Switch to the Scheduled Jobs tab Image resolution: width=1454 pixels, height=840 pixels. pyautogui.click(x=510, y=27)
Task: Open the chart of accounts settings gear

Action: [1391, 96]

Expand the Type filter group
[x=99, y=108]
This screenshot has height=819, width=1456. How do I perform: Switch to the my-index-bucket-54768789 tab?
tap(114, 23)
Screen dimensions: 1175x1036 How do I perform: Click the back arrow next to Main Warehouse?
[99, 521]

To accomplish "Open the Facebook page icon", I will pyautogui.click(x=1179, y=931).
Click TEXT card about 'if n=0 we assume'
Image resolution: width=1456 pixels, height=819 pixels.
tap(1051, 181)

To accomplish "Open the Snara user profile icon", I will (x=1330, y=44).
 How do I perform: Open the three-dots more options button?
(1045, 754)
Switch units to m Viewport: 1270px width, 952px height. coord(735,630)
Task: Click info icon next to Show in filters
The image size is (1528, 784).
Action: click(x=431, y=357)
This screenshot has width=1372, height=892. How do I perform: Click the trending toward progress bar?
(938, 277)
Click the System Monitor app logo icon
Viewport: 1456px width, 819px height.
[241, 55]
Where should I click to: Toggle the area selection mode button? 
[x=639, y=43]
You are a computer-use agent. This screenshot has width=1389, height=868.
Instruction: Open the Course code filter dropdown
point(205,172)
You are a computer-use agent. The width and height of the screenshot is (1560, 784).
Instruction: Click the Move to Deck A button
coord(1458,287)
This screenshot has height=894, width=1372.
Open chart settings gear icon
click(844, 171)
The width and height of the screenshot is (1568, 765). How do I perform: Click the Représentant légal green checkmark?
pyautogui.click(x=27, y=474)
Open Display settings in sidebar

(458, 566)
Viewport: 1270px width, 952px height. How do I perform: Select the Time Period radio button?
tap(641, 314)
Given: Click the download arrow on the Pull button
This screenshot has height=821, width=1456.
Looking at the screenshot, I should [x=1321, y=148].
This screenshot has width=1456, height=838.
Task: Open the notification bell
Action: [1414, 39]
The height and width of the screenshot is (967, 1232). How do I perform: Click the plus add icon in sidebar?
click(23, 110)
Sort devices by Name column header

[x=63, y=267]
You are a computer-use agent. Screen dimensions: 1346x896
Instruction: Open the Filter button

* * *

EXERCISE DIRECTIONS: Look for the word "agent". Copy out every line of the data that has it.

EXERCISE RESULT:
You are a computer-use agent. This screenshot has width=1389, height=868.
You are a computer-use agent. The width and height of the screenshot is (1560, 784).
You are a computer-use agent. Screen dimensions: 1346x896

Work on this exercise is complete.